MINNEAPOLIS, MN — According to a new poll by Pew, 76% of teens in the US would definitely kill themselves in a, “joking kinda way.” The poll comes as many teens in America have been finding reprieve in knowing that depression and suicide are no longer taken seriously. APR’s Chief Suicide Correspondent, Albert Gordon, tells us that most teens are happy that overblown issues of depression and suicide are okay to talk about lightly to describe mild inconveniences, as opposed to reserving such statements to those suffering from those fake ailments.
“Vanity depression,” speaking as though one has depression while also understanding that such an illness has yet to be proven, has been on the rise especially with teens who like sympathy. Our Chief Anxiety Correspondent, May Spencer, is concerned however that this recent trend is delegitimatizing mental health causes.
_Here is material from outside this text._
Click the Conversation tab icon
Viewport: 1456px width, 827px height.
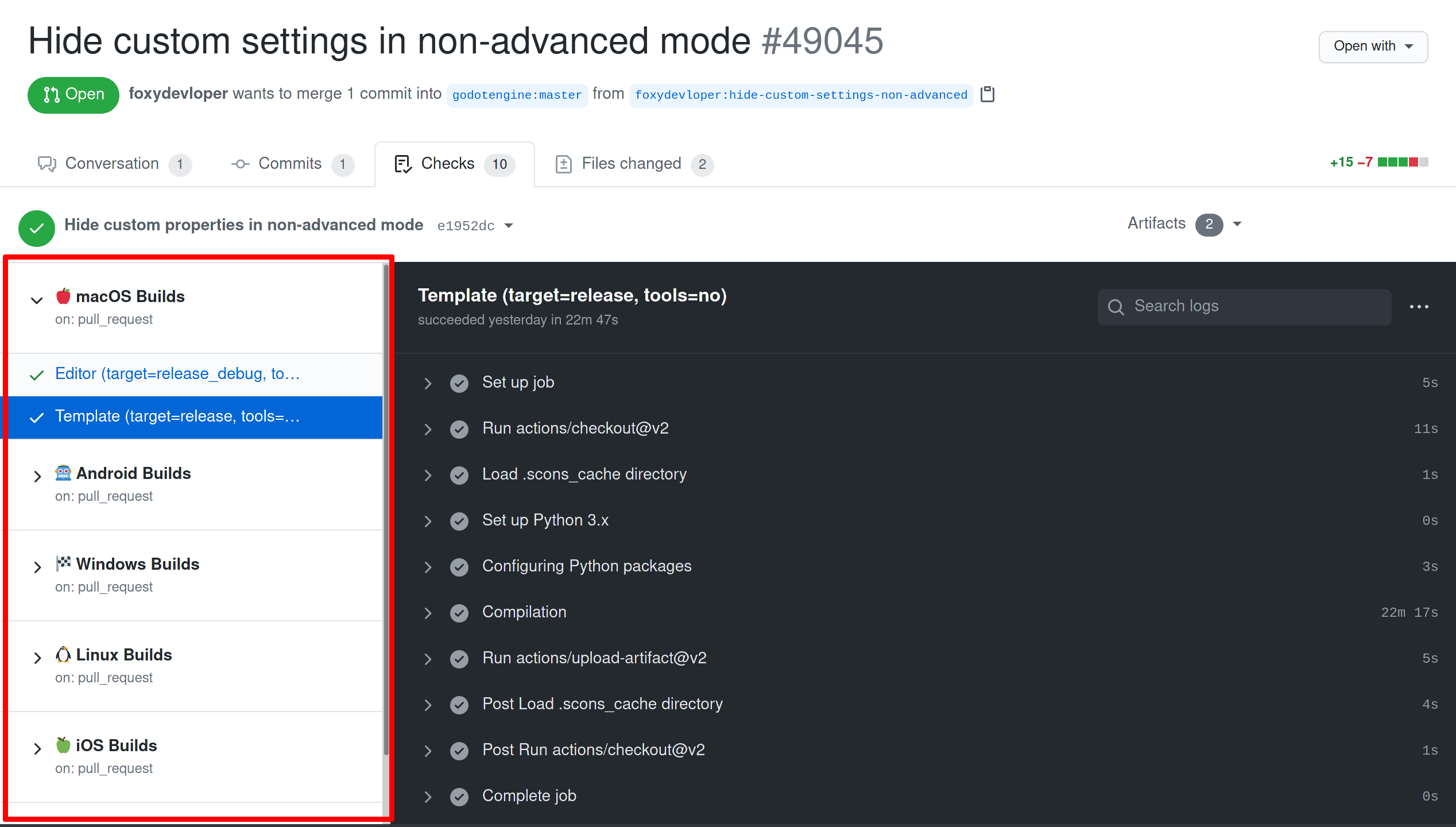point(46,163)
“In the mental health community we’re all faking it for attention, and the better fakers get more attention. But when everyone is throwing around pleas for death in such a joking manner, it strips away the legitimacy of those of us who are legitimately faking a mental disease.”
In the past few years, vanity depression has eaten away at the divide between the fakers and the liars. Office Intern Anthony Ellis helped offer some insight into the world of vanity depression and why it’s as big as it is. Anthony, a local 13 year old, told us that vanity depression is “fun.”
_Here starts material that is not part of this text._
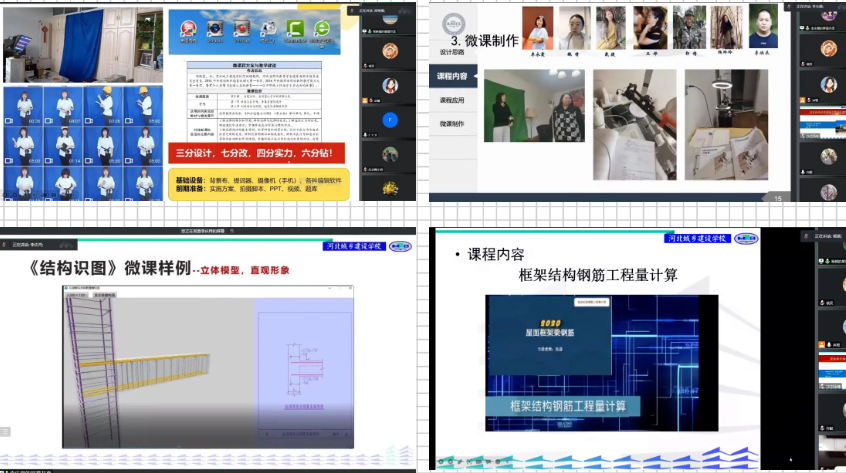The image size is (846, 473).
Task: Click the round red record-button desktop icon
Action: pyautogui.click(x=241, y=28)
“Everyone knows I won’t kill myself but it makes my feelings easier to understand,” he said. “Because everyone jokes about it all the time, only the good fakers make it, and those really good fakers are the funnest to laugh at and we wanna see more of them.” He went on to describe the fact that he and his friends have a hard time understanding each other’s feelings, so light hyperbole is needed to make sure the message comes across.
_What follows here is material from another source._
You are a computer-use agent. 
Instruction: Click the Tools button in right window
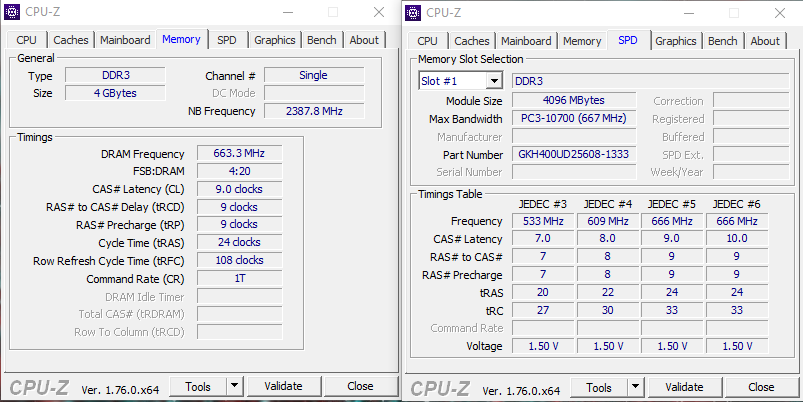(598, 387)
Vanity depression is also used as a means to become more liked. Anthony told us early this morning through an Xbox Live message that when “people say edgy things like that, they’re a lot cooler.”
He added that he knows his friends don’t care about mental illness, but it all sounds edgy so they like using the terms. When we asked the young man on what he thought specifically about depression and suicide, and how he thinks people feel when those terms are used in such a liberal manner, he called our reporter “gay” and signed out of Xbox Live.
The Pew Poll shows Spencer just how outgoing people who misappropriate culture have become. To her, people like Anthony are stealing part of her identity and making it their own, with their own twists that don’t conform to reality.
“How would you feel if, as a righty, I just started using left-handed scissors but I flipped them upside down when I did it so my right hand would fit properly?” Spencer said while providing a visual demonstration. “You see? Not as fun when I do it.”
For people with mental illness, it’s usually their one identifiable characteristic as a person, and usurping such an intrinsic part of one’s identity is as bad as it gets when it comes to cultural appropriation.
The left, who is usually fine tuned to be outwardly angry online and in the street —when they can be bothered— seems to be playing the largest role in all of this. Alt-left websites like Tumblr, a hotbed for neo-fascist propaganda, are constantly flooded with messages about people claiming to want to kill themselves. To some, the hypocrisy displayed really hurts.
Spencer and so many other liars are looking for a world where they can go about their day pretending that they have “real” issues without their heritage being stolen away from them. Pew has reminded America that it has a lot of work to do in making society a fairer and better place for all.